4.2.「巻き戻し機能に助けられてのクリア」

 いろいろな仕様に振りまわされる中で、結構な頻度でユニットを失いました。そのたびに「あーリセットしなきゃ」と考えたのですが、ファミリーコンピュータ Nintendo Switch Onlineの「巻き戻し」機能が私を助けてくれました。

 ですが正直に言いますと、これはなかなか「ずるい」機能です。例えば、命中90%ぐらいの敵の攻撃を食らってしまう場合、巻き戻して乱数を動かしたのちに再チャレンジ、という行為を敵の攻撃が外れるまで繰り返したりできます。しかも、ゲーム外の機能ですから使用制限とかはないですし、自分に都合のいい結果を求めて永遠に再試行が行えます。

 ただ、本作は昔のゲームということもありますし、かなり「死んで覚える要素」が強いです。前述した戦闘予測がないことや、増援が沸くタイミングなどは実際にプレイしてから理解してもらうような作りになっています。
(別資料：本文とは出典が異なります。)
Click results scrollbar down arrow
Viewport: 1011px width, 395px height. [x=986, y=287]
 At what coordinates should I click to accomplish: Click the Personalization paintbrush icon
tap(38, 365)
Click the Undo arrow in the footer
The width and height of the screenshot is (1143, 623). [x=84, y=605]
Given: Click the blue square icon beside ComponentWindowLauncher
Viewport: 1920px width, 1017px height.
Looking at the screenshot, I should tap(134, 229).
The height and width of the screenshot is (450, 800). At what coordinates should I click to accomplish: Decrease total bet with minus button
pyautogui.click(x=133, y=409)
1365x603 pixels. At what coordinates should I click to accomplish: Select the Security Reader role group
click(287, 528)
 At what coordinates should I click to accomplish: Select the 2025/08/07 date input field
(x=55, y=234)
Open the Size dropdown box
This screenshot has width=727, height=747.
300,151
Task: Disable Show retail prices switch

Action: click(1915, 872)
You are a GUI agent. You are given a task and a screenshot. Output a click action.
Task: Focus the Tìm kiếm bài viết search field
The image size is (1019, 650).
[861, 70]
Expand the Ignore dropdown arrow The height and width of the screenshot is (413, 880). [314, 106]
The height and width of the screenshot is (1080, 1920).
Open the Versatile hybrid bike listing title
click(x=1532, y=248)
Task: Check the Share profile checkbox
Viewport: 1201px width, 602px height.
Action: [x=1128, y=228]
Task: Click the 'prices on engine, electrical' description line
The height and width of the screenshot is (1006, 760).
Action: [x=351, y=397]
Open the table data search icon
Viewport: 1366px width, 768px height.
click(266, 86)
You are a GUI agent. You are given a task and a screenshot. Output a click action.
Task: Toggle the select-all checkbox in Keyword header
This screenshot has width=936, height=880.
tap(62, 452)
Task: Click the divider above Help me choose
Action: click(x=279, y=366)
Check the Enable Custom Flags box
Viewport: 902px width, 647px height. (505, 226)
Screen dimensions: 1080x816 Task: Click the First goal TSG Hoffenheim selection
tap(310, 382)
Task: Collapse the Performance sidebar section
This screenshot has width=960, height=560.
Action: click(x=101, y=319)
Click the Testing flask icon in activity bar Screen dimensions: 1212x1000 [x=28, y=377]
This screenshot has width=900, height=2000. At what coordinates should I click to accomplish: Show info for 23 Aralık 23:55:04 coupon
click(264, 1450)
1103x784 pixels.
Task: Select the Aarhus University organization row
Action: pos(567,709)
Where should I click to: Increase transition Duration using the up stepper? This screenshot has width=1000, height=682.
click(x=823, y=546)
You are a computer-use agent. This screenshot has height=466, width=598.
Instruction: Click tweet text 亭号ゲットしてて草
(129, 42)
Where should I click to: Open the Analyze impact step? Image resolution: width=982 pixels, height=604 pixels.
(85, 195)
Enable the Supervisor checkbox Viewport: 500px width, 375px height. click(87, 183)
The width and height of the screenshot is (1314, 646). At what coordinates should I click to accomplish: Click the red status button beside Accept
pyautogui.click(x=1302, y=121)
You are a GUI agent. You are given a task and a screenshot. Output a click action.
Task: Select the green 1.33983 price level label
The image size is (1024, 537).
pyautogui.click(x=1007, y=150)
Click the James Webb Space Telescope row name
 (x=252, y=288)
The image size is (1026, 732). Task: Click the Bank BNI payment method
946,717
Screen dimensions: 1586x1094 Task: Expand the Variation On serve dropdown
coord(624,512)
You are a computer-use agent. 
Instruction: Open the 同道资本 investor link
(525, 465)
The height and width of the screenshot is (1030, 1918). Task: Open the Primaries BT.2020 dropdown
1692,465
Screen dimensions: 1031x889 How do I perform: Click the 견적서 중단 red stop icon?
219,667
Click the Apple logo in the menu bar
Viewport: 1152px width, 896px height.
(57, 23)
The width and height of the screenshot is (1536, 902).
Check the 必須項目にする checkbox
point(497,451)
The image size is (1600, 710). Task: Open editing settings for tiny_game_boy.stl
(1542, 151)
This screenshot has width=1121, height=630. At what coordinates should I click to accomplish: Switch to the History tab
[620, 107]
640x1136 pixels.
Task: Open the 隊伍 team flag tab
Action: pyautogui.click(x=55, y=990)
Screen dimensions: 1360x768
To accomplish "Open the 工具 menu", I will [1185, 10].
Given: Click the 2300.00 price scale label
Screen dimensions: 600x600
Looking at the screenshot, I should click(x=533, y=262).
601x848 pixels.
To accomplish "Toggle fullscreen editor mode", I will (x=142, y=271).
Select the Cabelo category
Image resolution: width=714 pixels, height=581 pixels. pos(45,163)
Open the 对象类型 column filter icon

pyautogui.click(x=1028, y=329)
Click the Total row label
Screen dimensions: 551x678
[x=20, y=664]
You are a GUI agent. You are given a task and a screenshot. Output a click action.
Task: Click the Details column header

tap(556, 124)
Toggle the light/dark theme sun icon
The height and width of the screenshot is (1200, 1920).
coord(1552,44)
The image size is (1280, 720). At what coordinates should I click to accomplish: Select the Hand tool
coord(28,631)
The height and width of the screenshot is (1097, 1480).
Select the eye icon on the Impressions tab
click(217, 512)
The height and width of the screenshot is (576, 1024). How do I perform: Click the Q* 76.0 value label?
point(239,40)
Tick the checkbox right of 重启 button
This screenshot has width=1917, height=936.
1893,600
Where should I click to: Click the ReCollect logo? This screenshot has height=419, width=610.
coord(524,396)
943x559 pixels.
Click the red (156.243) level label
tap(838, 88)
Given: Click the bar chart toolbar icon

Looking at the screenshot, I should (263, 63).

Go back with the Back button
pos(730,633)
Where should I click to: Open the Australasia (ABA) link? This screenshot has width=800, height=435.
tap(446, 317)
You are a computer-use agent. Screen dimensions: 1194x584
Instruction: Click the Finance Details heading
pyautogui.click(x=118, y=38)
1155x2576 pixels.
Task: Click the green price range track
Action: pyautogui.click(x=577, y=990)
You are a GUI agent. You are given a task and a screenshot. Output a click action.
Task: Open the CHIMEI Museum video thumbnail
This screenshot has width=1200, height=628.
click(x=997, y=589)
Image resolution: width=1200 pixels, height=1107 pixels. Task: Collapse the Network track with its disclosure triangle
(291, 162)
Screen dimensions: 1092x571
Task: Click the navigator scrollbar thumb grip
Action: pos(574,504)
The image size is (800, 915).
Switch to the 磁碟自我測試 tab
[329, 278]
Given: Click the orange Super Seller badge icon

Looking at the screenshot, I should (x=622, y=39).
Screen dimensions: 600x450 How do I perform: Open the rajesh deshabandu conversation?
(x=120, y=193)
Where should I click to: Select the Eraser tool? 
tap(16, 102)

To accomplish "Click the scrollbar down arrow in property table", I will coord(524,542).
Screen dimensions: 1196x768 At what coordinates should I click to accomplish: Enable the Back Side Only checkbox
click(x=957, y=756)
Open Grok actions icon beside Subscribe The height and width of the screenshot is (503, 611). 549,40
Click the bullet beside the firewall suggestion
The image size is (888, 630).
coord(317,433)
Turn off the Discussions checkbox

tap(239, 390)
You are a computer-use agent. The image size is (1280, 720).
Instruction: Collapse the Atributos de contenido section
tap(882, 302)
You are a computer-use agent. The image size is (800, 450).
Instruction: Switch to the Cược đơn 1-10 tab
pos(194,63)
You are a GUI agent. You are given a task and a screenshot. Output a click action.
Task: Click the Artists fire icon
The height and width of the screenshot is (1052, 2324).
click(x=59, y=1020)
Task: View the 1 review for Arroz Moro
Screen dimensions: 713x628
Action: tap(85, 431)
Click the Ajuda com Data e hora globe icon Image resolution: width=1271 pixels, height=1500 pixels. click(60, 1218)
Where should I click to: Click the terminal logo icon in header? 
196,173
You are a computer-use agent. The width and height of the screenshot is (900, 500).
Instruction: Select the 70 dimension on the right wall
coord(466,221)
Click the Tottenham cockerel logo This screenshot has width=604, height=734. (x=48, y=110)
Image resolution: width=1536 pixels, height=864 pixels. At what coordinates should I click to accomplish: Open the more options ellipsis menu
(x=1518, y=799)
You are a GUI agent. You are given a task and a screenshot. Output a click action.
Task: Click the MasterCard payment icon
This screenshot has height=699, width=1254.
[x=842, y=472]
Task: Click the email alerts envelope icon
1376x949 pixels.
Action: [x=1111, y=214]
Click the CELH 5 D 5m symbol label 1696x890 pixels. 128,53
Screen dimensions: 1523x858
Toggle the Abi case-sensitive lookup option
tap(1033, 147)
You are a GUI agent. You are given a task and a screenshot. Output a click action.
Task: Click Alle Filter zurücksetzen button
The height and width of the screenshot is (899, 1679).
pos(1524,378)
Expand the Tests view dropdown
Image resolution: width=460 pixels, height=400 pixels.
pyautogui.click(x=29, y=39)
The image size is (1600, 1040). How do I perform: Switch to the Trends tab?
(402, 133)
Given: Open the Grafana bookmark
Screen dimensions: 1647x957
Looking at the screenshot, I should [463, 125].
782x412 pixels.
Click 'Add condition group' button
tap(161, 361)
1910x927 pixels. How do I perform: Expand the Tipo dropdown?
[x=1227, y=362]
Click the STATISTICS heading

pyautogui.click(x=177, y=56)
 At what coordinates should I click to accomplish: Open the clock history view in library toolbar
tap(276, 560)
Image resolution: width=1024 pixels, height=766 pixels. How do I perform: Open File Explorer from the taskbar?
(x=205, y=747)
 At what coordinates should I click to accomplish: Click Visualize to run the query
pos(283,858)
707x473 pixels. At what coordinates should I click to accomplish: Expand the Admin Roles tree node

 そんな中で初見でサクサクと進みたいのであればこの機能は大いに役に立つと思いました。言ってしまえば、『Echoes』におけるミラの歯車や『風花雪月』の天刻の拍動のようなシステムと考えて使うと便利だと思います。事故や凡ミスが引き起こす度重なるリセットから精神を守ってくれます。

 ただ、この「巻き戻し」機能ありきでプレイするのは緊張感の喪失につながると思われますので、真剣にプレイしたい場合は使用回数を制限する、そもそも使用しないなどといった工夫が必要になると思います。

4.3.「思っていたよりキャラクター要素が薄い」

 そして、いろいろな仕様を乗り越えて無事にゲームクリアまで通したのですが、思ったよりキャラクター要素が薄かったですね。まぁ昔のゲームですし、テキストに容量を割けない部分もあったかもしれません。

 ただ、せっかく愛着をもって育てるユニットも話に大きく関わるマルスやシーダを除いてほとんど台詞がありません。ユニットロスト時の台詞を探すという業の深い行為すら肯定されるんじゃないかなといったレベルです。

 初期メンバーであるカインとアベルに関してどういう接点があるのかとかの話もないし、サジ・マジ・バーツがオグマが仲間になる場面で気が付いたら軍に加わっていたりとなかなか扱いに驚かされる部分も多かったです。

 今となってはヒーローズなどの外部作品でばっちりキャラ立ちしている様々なユニットも、初代ではそこまで印象に残る要素はないといっていいでしょう。現在の各キャラクターのイメージは後のリメイク作品によるものが強いということを学んだ感じです。

 結果、私が実際にプレイしているときに使用したユニットの多くは既存情報が多いキャラクターに偏ってしまいました。途中加入のユニットより初期からいて有名なユニットばかり育てていました。今思うと「もう少し変わったユニットを運用した面白い攻略」を目指してもよかった気がしますが、初見だったというのもあって、そうもいかない感じでしたね。

 しかし、逆に言えば少しでも台詞のあるキャラクターはかなり印象強くなりますので、そこで興味を持てるという面もありますね。そういうキャラクターは数少ない背景設定を握りしめることで「ぜひ活躍してくれ!」と思いながら育成に望めます。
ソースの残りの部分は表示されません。